Treatment and Monitoring Methods
TCWP staff follow reporting in neighboring states and counties to identify new species that could be introduced into Teton County. This list shifts frequently with reporting and verification in the region.
TCWP seasonal employees have the opportunity to earn a bonus at the end of each field season for identifying and geolocating new infestations of rare species.
Each year, TCWP hires one to two technicians who spend their entire summer treating and monitoring known locations of high priority species. These technicians also monitor for new and spreading locations of these species.
Snake River Project
In 2001, the first saltcedar (Tamarix spp.) was located on the Snake River. Saltcedar alters water cycling in river systems and has been devastating along the already drought-stricken Colorado River. This find led the Jackson Hole Weed Management Association to the creation of the Snake River Project to protect the Snake River from the establishment of this and other invasive riparian species. Each year TCWP and the JHWMA Partners float the Snake River stopping on islands and gravel bars to search for invasive plants. Targeted herbicide treatments and manual removal are conducted and have successfully eradicated saltcedar in over 100 locations and perennial pepperweed (Lepidium latifolium) in over 230 locations along the river.

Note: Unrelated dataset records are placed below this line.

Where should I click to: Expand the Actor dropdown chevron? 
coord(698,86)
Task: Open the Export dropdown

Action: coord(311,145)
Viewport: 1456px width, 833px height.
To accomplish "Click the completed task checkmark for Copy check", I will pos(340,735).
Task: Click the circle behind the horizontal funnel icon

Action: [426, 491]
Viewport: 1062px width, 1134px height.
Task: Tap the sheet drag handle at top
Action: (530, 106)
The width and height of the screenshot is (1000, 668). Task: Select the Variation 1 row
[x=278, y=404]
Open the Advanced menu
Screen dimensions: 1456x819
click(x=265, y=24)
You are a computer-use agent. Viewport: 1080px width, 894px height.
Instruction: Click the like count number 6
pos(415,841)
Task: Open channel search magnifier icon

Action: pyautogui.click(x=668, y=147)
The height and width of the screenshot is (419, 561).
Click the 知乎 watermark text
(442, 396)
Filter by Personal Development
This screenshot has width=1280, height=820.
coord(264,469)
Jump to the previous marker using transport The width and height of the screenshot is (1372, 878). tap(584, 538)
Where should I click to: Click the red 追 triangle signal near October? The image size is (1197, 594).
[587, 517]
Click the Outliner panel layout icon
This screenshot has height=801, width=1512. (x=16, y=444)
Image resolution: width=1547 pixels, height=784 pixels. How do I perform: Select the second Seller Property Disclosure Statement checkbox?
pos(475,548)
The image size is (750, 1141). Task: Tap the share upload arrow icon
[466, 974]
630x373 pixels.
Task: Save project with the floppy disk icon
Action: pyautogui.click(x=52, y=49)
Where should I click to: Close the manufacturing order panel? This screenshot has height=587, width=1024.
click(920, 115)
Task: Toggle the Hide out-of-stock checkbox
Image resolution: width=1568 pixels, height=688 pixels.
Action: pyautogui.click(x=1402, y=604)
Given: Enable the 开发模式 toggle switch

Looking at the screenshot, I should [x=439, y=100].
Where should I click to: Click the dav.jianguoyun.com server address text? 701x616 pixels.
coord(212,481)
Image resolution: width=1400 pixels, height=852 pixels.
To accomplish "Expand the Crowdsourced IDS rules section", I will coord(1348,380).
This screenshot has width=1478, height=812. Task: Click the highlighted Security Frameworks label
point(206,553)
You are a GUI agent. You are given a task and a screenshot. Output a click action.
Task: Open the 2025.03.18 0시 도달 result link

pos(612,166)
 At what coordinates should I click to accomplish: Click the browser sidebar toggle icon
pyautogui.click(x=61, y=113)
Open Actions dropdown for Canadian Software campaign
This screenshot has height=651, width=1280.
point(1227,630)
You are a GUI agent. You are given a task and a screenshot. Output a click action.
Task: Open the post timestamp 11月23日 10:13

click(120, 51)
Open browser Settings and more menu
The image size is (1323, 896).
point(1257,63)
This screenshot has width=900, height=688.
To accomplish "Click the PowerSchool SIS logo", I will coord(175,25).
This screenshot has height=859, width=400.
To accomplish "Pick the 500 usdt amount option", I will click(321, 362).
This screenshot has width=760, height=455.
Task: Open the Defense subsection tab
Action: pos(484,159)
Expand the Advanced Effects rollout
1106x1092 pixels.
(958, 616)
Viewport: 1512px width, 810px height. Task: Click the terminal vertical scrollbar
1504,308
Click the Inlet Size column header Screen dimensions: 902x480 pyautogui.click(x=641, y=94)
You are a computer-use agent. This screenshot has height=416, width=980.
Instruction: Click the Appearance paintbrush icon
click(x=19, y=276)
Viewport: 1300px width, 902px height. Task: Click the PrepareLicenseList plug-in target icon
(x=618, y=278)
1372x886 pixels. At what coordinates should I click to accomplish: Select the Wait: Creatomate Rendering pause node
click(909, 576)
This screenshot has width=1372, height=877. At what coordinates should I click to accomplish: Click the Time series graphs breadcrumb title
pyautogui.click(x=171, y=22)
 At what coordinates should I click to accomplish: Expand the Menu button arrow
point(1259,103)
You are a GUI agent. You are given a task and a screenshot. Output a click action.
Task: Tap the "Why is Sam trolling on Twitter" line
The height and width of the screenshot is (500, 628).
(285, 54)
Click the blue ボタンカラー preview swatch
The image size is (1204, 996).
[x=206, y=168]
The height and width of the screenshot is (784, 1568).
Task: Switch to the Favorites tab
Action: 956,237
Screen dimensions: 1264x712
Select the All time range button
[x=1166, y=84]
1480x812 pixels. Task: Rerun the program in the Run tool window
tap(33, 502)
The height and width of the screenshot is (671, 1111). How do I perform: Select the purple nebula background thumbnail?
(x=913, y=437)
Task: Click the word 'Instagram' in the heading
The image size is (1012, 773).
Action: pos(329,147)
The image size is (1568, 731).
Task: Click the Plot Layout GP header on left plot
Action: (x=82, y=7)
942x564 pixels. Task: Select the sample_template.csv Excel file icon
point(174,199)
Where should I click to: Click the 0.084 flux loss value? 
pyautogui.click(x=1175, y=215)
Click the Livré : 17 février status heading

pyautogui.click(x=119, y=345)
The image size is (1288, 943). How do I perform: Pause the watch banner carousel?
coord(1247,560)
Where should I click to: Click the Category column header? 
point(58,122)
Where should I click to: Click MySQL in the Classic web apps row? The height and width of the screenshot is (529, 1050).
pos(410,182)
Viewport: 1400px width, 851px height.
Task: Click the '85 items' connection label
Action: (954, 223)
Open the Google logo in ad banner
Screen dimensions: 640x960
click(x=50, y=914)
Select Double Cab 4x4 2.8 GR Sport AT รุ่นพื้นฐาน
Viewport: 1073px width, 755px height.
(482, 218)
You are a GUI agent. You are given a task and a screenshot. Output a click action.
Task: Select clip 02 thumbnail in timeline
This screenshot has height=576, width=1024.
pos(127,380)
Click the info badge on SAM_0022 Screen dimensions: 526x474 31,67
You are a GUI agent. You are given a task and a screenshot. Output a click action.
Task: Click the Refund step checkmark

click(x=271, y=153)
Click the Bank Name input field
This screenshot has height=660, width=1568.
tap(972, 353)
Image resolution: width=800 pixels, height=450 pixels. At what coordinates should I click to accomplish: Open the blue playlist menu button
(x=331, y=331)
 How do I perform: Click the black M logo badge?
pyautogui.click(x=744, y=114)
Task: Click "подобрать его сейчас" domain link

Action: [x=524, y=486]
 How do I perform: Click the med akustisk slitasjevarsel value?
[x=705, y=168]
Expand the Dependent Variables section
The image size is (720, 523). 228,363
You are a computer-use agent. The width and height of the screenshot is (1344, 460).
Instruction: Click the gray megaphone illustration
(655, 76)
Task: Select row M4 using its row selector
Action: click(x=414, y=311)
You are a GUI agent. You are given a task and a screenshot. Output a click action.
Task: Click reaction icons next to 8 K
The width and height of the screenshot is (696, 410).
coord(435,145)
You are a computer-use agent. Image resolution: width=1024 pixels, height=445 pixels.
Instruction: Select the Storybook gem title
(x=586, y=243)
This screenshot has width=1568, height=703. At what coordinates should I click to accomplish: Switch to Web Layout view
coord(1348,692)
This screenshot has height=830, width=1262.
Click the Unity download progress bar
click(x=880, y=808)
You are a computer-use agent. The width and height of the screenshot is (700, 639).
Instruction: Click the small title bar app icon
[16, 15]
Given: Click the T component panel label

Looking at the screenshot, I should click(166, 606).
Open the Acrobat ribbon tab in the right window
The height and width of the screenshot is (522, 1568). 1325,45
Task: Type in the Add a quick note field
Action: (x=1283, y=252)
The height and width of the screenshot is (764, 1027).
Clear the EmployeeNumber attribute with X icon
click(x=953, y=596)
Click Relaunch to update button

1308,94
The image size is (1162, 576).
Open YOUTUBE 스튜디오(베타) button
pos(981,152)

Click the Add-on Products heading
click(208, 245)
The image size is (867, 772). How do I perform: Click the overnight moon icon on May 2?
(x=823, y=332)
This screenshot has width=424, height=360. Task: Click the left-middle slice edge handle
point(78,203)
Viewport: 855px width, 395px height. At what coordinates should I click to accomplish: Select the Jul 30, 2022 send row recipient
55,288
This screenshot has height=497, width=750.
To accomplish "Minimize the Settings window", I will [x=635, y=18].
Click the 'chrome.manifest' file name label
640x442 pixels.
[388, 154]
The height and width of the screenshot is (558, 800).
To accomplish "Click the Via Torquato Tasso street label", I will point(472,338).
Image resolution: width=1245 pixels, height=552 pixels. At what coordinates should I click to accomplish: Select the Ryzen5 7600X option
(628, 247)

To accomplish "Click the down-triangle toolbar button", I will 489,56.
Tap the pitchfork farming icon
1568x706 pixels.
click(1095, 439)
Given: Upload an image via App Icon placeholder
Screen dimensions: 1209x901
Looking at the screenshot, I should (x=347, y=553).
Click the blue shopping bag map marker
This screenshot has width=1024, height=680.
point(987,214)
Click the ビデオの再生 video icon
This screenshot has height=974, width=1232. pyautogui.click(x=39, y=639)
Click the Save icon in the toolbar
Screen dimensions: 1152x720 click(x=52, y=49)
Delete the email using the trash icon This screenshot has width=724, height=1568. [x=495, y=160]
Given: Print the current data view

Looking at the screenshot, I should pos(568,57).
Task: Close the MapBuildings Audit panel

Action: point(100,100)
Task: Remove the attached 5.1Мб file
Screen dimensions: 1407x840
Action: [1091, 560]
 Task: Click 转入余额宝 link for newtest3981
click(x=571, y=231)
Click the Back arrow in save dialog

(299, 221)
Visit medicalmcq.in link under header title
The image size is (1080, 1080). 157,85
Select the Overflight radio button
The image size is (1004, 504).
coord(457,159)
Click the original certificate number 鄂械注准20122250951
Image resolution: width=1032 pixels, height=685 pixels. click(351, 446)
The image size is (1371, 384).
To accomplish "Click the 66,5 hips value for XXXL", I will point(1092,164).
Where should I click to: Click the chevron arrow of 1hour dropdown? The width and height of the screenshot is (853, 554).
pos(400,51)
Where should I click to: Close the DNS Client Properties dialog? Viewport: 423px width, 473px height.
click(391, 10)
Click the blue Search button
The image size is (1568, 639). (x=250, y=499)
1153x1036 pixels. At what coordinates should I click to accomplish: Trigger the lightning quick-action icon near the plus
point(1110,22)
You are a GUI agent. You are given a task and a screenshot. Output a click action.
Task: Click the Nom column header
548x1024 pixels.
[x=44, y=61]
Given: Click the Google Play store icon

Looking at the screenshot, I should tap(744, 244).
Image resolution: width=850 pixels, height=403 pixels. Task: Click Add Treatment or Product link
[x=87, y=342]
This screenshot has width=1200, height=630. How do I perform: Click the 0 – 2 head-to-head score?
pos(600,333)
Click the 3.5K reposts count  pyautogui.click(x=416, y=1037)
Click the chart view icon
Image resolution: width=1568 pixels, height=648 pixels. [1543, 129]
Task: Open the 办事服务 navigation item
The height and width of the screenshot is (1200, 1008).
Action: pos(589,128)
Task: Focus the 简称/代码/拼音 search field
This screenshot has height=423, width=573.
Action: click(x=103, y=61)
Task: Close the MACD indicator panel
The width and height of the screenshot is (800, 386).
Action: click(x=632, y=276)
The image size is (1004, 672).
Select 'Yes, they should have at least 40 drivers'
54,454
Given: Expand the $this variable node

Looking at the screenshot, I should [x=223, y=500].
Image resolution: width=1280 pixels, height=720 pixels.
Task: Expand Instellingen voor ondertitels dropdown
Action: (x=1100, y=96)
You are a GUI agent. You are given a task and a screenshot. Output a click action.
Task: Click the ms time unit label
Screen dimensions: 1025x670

Working Dogs for Conservation
With the repeated efforts and success of the Snake River Project, finding new locations of invasive plants along the Snake River reached a plateau. It was apparent that infestations were present, but finding the seed sources became increasingly more difficult as human efforts were successful in open areas and for large plants. In 2019, TCWP partnered with Working Dogs for Conservation (WD4C) on a pilot project to determine if their organization could help locate additional plant locations. WD4C has a long track record of successfully training dogs to locate invasive plants and invertebrates, endangered animals, poachers, and others for conservation projects around the world. WD4C was able to scent train multiple dogs to locate saltcedar and perennial pepperweed. After a successful field trial in 2020, TCWP and WD4C have worked together each year to search for these species along the Snake River. On average, canine and handler teams have found ~30% more locations of invasive plants than TCWP staff and seasonal employees.
Through the EDRR program, TCWP has eradicated high priority invasive plants in XXX locations throughout Teton County.